Substituting the points A, B and C in eq. (1) we get,
Substituting point A (12, 6) in eq. (1) we get,
$\begin{aligned} & Z\left( x,y \right)=80x+120y \\\ & \Rightarrow Z\left( 12,6 \right)=80\left( 12 \right)+120\left( 6 \right) \\\ & \Rightarrow Z\left( 12,6 \right)=960+720 \\\ & \Rightarrow Z\left( 12,6 \right)=1680 \\\ \end{aligned}$
Substituting point B (20, 0) in eq. (1) we get,
$\begin{aligned} & Z\left( x,y \right)=80x+120y \\\ & \Rightarrow Z\left( 20,0 \right)=80\left( 20 \right)+120\left( 0 \right) \\\ & \Rightarrow Z\left( 20,0 \right)=1600 \\\ \end{aligned}$
Substituting point C (0, 10) in eq. (1) we get,
$\begin{aligned} & Z\left( x,y \right)=80x+120y \\\ & \Rightarrow Z\left( 0,10 \right)=80\left( 0 \right)+120\left( 10 \right) \\\ & \Rightarrow Z\left( 0,10 \right)=1200 \\\ \end{aligned}$
As you can see that when substituting the point A we have got the maximum value of Z i.e. 1680.
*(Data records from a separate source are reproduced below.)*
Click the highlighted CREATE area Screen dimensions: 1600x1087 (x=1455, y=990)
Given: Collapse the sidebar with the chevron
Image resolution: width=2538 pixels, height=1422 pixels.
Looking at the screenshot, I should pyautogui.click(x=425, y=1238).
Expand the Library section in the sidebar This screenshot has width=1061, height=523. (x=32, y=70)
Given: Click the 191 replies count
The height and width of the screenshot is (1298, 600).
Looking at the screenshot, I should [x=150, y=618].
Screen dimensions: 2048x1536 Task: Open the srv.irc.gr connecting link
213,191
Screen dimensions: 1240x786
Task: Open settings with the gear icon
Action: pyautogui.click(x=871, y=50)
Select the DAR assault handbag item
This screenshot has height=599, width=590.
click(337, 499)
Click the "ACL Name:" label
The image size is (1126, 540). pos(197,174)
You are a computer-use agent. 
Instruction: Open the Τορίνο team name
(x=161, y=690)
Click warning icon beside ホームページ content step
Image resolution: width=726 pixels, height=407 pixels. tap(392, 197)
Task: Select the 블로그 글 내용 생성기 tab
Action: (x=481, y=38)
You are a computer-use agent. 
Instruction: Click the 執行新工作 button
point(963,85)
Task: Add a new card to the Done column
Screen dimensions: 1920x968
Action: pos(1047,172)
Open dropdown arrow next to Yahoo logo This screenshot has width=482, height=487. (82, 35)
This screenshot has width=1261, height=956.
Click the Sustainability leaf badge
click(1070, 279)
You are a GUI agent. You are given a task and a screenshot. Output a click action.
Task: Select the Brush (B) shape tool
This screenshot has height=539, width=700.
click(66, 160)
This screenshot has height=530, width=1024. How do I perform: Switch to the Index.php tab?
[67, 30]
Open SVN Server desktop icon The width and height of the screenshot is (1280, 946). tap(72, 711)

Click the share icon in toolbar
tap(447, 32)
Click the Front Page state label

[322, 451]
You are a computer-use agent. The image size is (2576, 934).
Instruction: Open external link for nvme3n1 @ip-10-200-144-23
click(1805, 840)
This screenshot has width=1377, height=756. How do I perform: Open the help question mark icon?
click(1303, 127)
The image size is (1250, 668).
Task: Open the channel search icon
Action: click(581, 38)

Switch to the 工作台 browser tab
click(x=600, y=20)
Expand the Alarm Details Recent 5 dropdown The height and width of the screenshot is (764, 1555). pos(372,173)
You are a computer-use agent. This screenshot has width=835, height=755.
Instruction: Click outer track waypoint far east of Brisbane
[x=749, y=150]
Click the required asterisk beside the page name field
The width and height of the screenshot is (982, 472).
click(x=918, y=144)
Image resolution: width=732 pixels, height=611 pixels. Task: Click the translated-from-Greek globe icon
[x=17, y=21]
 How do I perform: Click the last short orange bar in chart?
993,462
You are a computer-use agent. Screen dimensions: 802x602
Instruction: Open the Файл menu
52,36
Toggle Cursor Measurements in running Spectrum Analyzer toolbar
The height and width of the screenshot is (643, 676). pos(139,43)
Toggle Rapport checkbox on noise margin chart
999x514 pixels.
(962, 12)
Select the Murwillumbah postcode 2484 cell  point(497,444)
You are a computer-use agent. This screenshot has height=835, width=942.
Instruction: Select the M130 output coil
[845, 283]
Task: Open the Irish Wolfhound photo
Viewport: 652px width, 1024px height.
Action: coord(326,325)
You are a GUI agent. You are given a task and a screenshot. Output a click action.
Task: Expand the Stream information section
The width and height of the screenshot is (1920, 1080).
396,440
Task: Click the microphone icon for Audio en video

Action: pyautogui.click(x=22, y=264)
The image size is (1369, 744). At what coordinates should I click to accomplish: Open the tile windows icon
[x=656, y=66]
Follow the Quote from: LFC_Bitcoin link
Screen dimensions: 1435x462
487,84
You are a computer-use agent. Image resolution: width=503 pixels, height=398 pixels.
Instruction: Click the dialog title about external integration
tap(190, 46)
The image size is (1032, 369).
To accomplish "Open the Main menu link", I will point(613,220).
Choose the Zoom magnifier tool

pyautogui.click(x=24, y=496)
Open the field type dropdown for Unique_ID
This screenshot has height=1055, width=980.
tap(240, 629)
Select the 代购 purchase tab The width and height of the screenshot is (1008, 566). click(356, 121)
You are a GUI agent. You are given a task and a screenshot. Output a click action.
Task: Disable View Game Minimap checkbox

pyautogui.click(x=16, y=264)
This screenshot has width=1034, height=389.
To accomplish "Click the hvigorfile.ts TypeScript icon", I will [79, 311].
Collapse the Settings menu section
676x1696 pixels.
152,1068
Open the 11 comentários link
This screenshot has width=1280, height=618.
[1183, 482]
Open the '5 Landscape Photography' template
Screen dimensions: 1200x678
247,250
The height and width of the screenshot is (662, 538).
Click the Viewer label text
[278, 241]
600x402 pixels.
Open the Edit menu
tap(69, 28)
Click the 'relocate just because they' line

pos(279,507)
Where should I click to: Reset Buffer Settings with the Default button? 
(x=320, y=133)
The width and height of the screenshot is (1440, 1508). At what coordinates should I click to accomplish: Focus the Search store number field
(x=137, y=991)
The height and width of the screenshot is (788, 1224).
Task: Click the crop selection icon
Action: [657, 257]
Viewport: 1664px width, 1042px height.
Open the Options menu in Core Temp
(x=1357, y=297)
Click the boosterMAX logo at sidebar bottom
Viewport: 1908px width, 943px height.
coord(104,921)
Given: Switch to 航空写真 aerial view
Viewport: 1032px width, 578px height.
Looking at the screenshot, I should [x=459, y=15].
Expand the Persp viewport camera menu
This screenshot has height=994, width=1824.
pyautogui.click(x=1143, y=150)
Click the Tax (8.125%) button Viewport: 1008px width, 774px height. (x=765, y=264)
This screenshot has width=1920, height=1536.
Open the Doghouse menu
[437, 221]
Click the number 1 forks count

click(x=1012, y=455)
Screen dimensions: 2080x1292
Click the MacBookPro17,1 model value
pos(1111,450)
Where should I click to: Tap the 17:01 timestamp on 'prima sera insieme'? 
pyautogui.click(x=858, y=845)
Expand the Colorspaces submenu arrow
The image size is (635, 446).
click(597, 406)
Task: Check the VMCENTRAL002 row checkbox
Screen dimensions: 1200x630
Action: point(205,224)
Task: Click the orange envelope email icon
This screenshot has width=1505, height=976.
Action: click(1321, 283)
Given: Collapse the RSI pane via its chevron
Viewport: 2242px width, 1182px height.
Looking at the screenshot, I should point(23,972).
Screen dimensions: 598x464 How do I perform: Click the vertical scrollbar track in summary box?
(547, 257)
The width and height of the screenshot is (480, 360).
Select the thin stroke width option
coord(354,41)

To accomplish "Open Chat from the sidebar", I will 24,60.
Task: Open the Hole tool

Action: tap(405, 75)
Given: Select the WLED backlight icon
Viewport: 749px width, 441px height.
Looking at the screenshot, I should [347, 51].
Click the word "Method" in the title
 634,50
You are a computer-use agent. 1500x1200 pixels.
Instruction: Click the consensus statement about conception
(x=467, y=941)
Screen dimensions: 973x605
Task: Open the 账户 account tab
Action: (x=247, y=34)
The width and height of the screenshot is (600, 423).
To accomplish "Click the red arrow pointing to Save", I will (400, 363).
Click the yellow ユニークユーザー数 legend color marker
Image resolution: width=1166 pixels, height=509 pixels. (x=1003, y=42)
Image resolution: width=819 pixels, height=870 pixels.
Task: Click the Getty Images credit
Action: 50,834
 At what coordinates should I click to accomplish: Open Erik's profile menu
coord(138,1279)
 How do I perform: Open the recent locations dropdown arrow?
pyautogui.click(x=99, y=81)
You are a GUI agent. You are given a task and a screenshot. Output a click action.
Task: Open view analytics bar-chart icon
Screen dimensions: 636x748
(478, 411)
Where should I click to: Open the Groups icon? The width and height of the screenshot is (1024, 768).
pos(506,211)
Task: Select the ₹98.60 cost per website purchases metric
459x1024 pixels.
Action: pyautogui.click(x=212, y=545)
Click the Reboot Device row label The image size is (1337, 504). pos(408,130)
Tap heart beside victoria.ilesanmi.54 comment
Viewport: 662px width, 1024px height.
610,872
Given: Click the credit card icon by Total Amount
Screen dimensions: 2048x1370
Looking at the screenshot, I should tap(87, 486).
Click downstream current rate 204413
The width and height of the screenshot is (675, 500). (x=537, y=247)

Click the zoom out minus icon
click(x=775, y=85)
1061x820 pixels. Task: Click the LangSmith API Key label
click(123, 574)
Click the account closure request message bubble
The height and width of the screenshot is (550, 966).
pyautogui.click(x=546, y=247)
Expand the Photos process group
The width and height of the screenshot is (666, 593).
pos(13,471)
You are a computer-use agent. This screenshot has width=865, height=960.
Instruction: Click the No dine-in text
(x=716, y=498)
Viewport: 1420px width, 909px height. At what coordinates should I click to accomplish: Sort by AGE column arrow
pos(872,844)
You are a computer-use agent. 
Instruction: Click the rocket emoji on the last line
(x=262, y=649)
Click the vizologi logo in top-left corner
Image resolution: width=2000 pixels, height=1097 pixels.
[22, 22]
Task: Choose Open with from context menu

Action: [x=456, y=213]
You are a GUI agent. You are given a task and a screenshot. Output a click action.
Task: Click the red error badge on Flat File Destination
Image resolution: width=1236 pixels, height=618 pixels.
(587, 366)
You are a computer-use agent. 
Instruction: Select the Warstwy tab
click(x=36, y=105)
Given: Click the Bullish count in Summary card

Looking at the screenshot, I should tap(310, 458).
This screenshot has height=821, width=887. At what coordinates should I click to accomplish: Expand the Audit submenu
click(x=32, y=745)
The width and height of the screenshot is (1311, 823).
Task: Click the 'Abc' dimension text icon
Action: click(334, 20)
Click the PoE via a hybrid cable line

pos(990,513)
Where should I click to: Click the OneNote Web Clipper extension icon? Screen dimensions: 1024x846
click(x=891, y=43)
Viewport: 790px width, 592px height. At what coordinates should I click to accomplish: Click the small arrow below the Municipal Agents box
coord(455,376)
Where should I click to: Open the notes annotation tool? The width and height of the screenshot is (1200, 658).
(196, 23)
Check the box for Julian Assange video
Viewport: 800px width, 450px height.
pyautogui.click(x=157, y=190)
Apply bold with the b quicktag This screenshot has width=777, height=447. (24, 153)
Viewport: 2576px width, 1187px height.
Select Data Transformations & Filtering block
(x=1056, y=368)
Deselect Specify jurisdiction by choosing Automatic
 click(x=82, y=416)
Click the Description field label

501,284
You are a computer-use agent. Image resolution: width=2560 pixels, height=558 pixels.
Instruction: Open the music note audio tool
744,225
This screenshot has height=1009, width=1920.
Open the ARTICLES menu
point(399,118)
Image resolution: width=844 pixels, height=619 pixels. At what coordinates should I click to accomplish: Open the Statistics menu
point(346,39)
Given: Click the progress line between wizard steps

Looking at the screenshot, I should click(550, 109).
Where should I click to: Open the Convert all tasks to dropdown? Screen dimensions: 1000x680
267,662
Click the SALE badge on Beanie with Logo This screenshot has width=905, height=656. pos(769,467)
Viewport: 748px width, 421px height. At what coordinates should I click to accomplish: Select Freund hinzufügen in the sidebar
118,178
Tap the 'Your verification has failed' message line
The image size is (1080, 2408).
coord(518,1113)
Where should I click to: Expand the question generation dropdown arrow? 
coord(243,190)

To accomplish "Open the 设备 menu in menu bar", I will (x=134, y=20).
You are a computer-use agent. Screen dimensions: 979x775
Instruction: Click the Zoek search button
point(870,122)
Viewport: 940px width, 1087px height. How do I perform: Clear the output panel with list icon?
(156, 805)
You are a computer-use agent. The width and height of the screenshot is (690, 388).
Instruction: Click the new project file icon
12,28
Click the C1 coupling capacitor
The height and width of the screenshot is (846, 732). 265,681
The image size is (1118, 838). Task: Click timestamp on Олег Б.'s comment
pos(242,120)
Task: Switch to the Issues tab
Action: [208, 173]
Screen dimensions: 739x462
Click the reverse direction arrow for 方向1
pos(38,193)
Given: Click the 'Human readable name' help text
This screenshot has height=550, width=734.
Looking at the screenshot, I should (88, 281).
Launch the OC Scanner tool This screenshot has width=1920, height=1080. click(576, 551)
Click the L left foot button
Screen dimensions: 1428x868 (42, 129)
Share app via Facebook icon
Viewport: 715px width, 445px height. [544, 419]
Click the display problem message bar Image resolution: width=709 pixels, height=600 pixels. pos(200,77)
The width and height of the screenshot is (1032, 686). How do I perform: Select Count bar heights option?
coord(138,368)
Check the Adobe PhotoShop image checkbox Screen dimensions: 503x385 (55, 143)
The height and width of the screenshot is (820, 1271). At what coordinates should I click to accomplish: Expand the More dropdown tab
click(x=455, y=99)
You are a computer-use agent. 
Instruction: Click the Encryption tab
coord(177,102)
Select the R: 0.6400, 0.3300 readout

Hence, the maximum profit is Rs 1680.

Note: The problem that you could face in the above problem is in writing the inequality in maximum condition. For instance, in the above solution we have given the maximum fabricating and finishing hours so you might have thought that in the maximum condition which inequality should be there either $\le$ or $\ge$. The solution to this problem is that we have given the maximum fabricating and finishing hours which means that these numbers of hours (which is the maximum value) or less than that is possible only so $\le$ this inequality will come for maximum.